[Raw records]
--- BEGIN ---
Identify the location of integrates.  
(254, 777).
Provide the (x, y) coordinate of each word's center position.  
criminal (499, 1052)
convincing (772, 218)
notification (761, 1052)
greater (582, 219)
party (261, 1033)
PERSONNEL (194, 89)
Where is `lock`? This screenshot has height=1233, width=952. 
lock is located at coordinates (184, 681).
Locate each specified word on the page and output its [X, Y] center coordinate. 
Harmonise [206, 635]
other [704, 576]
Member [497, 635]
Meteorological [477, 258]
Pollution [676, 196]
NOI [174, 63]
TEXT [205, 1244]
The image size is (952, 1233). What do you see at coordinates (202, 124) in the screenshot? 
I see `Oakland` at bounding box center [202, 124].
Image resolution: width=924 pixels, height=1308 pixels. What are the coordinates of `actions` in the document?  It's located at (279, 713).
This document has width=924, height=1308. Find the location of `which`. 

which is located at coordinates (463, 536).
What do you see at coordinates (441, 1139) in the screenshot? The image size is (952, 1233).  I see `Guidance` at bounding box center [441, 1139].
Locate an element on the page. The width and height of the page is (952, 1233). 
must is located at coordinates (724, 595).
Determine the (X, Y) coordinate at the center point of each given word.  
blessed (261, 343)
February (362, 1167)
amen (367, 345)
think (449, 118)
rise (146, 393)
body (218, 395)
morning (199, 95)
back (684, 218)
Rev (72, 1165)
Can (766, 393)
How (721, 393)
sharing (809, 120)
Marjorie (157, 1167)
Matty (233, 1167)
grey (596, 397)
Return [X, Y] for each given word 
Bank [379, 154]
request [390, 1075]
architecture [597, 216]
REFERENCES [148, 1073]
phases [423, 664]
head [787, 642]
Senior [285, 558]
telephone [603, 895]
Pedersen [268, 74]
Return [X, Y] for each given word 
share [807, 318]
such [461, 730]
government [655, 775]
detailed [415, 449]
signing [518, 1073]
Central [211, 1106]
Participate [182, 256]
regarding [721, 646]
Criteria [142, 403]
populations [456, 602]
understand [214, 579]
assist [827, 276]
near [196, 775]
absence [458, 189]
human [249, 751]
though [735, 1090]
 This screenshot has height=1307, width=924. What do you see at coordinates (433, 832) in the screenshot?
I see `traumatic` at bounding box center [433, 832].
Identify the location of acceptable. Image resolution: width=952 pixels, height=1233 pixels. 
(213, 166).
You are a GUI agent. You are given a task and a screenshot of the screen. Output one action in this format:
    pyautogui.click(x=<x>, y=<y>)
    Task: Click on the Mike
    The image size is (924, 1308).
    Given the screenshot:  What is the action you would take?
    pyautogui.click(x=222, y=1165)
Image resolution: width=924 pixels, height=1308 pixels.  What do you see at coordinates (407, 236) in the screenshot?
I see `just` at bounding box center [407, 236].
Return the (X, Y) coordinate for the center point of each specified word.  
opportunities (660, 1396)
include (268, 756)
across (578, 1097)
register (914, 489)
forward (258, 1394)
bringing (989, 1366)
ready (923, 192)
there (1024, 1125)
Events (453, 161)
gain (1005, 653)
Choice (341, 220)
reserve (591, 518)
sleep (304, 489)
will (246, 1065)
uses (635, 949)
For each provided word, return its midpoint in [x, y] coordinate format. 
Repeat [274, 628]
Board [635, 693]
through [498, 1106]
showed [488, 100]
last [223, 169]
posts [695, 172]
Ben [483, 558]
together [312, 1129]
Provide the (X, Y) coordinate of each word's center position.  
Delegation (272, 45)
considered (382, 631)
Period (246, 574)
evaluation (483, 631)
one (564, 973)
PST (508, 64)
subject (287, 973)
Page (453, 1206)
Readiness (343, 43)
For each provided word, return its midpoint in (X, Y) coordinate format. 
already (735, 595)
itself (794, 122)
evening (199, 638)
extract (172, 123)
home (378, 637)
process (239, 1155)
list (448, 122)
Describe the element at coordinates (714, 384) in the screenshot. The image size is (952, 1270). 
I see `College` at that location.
--- END ---
### What is needed
Which lines above contain the string "position", with case taken into account? Pick out every such line and copy it.

### The reply
Provide the (x, y) coordinate of each word's center position.  
Provide the (X, Y) coordinate of each word's center position.  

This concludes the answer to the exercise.